1

I have three tables(simplified)

movie(id int primary key identity, title varchar(20) not null)
genre(id int primary key identity, type varchar(10) not null)

movie_genre(movie_id int references movie(id), 
            genre_id int references genre(id), 
            primary key(movie_id, genre_id))

Data in movie

id          title
---------------------------
1     |     Inception
2     |     The Dark Knight

Data in genre

id          type 
---------------------
1     |     action 
2     |     adventure 
3     |     thriller

Data in movie_genre

movie_id          genre_id 
----------------------------
1               |     1 
1               |     2 
2               |     1 
2               |     3 

I want to display movie name with its genre types displayed in one column. So, the output would be

title              |     genres 
-----------------------------------------
Inception          |     action adventure 
The Dark Knight    |     action thriller

I tried to do it in this way

select 
    movie.title, genre.type 
from 
    movie, genre 
where 
    movie.id = movie_genre.movie_id 
    and genre.id = movie_genre.genre_id;

but it says :

The multi-part identifier "movie_genre.movie_id" could not be bound.
The multi-part identifier "movie_genre.genre_id" could not be bound.

I am very new to SQL, any help would be appreciated.

Edit :
Using

SELECT G.[Type] ,M.[Title]
FROM movie_genre MG  
LEFT JOIN genre G ON MG.genre_id = G.ID
LEFT JOIN movie M ON MG.Movie_ID = M.ID

OR

select movie.title, genre.type 
from movie, genre, movie_genre
where
movie.id = movie_genre.movie_id 
and genre.id = movie_genre.genre_id;

The output is now,

    title              |     genres 
-----------------------------------------
Inception          |     action
Inception          |     adventure 
The Dark Knight    |     action
The Dark Knight    |     thriller

How could I display genres in one row?

▶ **EXERCISE INSTRUCTIONS**
From the SQL question above, list every genre type stored in the genre table.

▶ **RECORDS PROVIDED**
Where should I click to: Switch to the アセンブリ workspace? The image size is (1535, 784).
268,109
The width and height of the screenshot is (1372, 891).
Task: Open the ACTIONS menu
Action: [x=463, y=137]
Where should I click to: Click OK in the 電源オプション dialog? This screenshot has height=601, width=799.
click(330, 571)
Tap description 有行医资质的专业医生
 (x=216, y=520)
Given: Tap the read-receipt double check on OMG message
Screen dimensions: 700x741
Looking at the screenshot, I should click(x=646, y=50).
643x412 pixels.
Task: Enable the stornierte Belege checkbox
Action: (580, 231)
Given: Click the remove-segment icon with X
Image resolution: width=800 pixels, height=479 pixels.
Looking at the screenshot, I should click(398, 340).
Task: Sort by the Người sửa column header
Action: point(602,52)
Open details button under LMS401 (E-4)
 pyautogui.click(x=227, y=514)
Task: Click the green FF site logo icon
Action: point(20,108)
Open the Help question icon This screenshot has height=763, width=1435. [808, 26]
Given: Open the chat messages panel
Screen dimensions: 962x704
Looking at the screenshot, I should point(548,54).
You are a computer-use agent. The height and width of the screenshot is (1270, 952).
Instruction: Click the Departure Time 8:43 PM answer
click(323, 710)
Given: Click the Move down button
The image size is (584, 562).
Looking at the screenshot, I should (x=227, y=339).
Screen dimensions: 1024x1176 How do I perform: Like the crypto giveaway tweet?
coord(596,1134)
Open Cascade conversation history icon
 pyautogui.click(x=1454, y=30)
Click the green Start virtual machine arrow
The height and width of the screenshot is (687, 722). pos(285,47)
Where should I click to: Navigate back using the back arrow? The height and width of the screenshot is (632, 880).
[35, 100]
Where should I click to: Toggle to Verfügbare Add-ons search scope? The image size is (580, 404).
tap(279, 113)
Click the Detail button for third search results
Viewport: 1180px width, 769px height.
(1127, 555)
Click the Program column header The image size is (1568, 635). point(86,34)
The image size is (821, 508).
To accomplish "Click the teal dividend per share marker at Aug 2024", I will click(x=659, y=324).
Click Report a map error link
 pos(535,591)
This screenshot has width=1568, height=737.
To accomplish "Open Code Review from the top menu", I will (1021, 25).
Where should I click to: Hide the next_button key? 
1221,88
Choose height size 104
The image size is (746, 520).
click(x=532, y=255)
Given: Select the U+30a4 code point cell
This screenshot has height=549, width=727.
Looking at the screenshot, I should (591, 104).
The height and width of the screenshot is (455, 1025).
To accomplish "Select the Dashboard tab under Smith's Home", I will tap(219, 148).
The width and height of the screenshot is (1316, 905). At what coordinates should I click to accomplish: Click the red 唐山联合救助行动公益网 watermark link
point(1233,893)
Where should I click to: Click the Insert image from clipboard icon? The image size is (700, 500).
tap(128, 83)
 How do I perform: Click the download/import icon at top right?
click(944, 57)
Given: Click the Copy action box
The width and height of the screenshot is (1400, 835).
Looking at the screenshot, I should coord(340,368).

▶ **FULL ANSWER**
action, adventure, thriller